"And who," Ms. Madison asked politely, "would the order of Cain be, when they're at home?"
"Ah..." the retired cleric cleared his throat. "You probably heard about the so-called 'Gospel of Judas' around about Easter time."
"Along with most of the world, yes," Ms. Madison nodded. "Wasn't it a really old religious text that said Judas was just misunderstood?"
"More than that," Samuelson smiled. "The Gospel of Judas tried to present Judas as a hero, as the only man who truly understood the message of Jesus Christ, the other eleven having got it completely wrong. All bunk, of course." He shook his head with a sigh. "Some people made a great deal of fuss about it, but most scholars were just very bored. See, we actually knew this 'Gospel'", he made a face, "existed. Some of the Church Fathers attacked the 'Gospel, and the group that produced it, the Cainites."
"Who are related in some way to the Order of Cain, right?" Ms. Madison smiled.
"You have it," the retired vicar grinned. "The Cainites presented a very esoteric religion, based on the idea that salvation was through some hidden knowledge, rather than the blood of Jesus Christ. More, the salvation they presented involved actions that seemed horrendous to the uninitiated.
"In most of the world this presentation of an alleged Christianity had no impact. They died out, except for a small number in Syria. With the crusades, their ideas returned to Europe, appealing to a few strange people. There were rumours that, like the Cathars, they had European cells, secret 'priories' sworn to protect their strange secrets."

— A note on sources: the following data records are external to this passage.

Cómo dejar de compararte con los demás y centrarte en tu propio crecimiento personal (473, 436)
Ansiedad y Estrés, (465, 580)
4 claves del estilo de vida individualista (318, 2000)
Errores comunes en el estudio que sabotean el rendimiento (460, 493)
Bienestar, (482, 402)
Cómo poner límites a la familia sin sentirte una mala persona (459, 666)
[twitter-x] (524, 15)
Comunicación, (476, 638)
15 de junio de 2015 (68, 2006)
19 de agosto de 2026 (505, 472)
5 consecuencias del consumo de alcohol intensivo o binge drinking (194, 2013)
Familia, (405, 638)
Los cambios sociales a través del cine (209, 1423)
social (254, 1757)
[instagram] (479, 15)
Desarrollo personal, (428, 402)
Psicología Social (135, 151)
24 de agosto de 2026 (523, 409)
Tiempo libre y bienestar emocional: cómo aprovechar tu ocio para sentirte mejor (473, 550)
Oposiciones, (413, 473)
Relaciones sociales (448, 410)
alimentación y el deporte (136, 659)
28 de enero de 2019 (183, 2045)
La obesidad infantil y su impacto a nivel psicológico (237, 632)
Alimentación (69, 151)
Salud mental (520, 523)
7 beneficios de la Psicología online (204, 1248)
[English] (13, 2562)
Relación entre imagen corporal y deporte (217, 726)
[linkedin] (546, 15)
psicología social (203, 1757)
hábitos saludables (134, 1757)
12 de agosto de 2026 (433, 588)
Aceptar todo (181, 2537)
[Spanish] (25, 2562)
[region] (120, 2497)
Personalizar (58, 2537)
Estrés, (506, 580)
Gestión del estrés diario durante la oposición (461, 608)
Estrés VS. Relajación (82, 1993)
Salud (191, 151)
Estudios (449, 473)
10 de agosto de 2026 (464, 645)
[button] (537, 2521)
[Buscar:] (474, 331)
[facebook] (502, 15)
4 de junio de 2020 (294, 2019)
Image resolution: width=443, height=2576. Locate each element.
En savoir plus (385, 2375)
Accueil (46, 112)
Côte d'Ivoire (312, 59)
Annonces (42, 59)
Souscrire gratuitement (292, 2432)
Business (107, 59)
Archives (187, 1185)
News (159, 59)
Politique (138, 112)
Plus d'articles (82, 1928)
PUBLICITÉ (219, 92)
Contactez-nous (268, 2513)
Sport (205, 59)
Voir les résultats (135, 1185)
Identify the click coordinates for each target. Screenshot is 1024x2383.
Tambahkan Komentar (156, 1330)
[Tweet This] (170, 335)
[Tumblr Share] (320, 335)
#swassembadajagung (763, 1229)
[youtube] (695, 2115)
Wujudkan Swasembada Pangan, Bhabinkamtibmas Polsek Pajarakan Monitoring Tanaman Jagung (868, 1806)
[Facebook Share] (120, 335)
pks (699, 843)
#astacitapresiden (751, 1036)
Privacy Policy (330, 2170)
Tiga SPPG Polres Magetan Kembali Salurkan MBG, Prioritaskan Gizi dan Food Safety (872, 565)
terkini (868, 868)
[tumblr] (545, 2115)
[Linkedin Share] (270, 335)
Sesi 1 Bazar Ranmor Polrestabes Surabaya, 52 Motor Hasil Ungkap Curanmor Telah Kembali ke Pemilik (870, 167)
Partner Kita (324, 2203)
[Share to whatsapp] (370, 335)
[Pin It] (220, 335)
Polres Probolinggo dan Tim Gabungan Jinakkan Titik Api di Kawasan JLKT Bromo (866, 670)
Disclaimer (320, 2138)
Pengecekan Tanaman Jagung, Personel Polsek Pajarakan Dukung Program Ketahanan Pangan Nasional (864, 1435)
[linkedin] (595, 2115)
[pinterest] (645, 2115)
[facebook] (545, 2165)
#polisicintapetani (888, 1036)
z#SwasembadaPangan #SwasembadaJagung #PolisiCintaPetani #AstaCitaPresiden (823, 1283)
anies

"And you think that your friend was killed because he found out some of this?" Ms. Madison looked curious.
"Exactly," the old cleric nodded. "But I don't know where to start, and I certainly want to go on living. The Green Man has the ability to find this out and stay alive."
"While I," Ms. Madison sighed, "am just stuck in the middle. "I'll get my handbag gun and try not to get stopped by the police. Well, I'll be seeing you, Reverend."
"I'm preaching in a private chapel Sunday," the cleric replied. "And I look forward to it, believe me."
"I don't," Ms. Madison turned to go, "because I don't know if I should yet."
And, with that, she left the church, walking back to the pub. She ordered food and put her feet up. With the food came a slip of paper, printed in the Green Man's hand:
Castle Acre Priory: Tomorrow, six o'clock.
At least the surroundings would be nice, she thought to herself, as she filled in a report for the benefit of the Green Man.